The RV and CCV both apparently increased from 2003–2008 to 2009–2016 in all three areas (Figure 4a). The RV kept almost stable in Sichuan, decreased in Chongqing, increased slightly in Hubei and Hunan, but increased sharply in Jiangxi, Anhui and Jiangsu, with RV increasing by 31.4%, 43.1% and 78.5%, respectively. The RV mean in the extended areas is almost 4 and 20 times higher than that in the core and buffer areas, respectively. A similar situation occurred for CCV, which increased by 29.6% in Jiangsu, followed by Anhui, Hunan and Jiangxi, with their increased mean of 11~12%, then followed by Hubei with an increase of 7.0%, but instead decreased by −4.8% and −2.7% in Sichuan and Chongqing, respectively. The results indicate that RV and CCV were strengthened in the extended and core areas, but weakened in the buffer areas. Moreover, RV was strongly correlated (R2 = 0.80) to CCV (Figure 4b), indicating that there existed coherence between the effects of TGP on runoff increase and the period fluctuation among the 7 regions.

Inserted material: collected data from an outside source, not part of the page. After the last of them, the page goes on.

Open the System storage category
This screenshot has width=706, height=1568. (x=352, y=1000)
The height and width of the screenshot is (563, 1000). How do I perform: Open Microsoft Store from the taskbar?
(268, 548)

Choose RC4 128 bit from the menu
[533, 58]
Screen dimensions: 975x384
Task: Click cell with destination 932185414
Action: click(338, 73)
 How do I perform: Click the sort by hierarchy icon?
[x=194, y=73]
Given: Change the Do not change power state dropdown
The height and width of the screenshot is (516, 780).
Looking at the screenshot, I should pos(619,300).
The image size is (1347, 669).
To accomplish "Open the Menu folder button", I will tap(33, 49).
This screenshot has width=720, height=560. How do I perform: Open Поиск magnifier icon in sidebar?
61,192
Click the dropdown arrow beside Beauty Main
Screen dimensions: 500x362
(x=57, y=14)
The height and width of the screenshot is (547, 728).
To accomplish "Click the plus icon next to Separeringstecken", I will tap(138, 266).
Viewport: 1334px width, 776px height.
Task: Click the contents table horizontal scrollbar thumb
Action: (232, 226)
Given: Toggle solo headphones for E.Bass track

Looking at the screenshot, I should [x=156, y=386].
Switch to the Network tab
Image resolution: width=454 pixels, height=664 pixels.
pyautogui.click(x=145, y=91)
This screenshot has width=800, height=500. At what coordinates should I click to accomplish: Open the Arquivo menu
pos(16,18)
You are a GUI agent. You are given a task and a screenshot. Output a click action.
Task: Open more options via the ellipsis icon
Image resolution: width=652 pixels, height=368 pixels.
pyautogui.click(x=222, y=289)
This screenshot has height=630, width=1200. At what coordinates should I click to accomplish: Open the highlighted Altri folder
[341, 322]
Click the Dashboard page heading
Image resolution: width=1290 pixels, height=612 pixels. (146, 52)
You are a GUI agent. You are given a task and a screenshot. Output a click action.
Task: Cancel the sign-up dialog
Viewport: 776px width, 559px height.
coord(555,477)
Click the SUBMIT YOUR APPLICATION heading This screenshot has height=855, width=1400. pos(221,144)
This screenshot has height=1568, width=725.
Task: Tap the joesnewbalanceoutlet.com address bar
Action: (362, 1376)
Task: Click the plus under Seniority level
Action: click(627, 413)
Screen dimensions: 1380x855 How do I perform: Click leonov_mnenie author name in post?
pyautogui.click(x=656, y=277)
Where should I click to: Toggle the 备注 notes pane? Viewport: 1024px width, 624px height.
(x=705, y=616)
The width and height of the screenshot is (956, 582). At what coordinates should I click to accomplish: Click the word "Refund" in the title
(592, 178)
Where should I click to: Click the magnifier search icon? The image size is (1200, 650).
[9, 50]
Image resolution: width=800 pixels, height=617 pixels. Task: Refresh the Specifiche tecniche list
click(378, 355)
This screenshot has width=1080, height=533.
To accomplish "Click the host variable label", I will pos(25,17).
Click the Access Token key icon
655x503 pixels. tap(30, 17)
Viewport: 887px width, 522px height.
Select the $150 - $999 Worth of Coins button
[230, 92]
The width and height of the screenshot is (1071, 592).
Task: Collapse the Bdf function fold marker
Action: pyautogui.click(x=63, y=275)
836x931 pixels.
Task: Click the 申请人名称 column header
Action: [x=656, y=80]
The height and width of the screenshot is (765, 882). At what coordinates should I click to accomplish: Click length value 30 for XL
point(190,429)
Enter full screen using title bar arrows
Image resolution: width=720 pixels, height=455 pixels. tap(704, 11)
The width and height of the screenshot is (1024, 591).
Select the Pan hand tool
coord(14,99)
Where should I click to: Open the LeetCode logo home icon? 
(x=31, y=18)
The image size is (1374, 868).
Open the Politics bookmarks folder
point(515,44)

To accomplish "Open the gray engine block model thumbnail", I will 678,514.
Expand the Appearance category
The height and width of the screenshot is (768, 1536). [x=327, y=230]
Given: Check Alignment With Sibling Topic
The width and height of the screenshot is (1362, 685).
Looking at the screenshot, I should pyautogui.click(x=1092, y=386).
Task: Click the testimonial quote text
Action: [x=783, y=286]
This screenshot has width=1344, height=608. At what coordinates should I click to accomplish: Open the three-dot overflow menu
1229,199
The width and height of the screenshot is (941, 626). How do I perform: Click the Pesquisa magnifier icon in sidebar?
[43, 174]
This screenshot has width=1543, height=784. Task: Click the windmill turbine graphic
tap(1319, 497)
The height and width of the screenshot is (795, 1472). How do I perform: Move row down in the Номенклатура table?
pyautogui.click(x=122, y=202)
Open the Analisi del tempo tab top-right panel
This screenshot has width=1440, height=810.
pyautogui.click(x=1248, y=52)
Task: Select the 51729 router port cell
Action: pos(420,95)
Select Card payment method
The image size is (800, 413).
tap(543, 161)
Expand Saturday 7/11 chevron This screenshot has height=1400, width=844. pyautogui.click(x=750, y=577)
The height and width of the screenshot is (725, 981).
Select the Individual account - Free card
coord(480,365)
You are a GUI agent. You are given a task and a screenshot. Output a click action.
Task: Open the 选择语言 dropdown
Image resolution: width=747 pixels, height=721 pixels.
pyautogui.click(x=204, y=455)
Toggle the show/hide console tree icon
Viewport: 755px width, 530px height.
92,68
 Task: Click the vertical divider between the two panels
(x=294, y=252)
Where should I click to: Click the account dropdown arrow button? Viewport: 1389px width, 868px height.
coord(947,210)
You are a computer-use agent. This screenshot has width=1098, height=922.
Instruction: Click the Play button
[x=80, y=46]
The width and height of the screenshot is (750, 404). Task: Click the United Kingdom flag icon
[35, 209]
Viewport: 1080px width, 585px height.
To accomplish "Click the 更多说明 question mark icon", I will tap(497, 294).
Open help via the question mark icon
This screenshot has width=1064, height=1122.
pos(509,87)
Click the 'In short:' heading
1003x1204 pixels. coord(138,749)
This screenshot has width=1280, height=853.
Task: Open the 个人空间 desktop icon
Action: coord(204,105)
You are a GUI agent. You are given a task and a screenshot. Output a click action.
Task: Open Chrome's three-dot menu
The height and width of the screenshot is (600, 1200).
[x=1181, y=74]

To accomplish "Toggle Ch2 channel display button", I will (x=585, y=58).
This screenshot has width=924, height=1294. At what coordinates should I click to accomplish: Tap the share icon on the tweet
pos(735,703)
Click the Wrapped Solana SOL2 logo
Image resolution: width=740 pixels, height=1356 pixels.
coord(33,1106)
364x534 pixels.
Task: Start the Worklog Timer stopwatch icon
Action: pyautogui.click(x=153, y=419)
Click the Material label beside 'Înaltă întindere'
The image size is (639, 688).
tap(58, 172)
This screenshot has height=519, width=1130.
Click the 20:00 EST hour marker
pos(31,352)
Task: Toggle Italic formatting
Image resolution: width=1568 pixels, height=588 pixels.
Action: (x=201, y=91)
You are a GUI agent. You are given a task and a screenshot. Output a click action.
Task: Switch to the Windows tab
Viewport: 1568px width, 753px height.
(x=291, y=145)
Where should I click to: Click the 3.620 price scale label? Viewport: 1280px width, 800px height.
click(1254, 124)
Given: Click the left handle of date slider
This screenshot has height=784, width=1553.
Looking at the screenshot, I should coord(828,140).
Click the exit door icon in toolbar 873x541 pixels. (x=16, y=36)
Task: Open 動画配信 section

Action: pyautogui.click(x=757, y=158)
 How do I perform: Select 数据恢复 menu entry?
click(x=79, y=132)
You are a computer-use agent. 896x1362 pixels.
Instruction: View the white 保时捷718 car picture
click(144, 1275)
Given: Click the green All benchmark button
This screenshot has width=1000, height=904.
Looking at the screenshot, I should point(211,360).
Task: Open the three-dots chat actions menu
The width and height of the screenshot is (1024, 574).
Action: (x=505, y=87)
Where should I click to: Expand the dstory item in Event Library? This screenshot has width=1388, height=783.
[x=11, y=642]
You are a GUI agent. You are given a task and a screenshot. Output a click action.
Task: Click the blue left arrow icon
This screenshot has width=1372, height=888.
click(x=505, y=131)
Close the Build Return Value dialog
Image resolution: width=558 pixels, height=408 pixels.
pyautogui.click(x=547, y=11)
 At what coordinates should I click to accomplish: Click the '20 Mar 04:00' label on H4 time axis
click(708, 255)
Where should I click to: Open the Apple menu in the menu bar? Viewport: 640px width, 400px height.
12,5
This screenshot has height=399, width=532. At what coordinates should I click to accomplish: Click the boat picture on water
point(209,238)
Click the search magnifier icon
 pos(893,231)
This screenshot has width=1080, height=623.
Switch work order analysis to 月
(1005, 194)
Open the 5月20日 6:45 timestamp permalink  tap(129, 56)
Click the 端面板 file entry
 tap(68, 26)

4.3. Related Benefits of Flood Control of TGP

As mentioned above, the originally scheduled function of flood control of TGP was mainly on the midstream and downstream of YRB, especially the Jing River (Figure 1). The benefits of flood control of TGP started in 2003, and were remarkably exhibited after TGP fully operated with 175m impoundment in 2010. Based on the available disasters data from 2006 to 2016, we analyzed the benefits of flood control in the core and extended areas, including DAP, DEL, ADDA, and PADDA.

4.3.1. Reduction of the Disaster-Affected Population (DAP)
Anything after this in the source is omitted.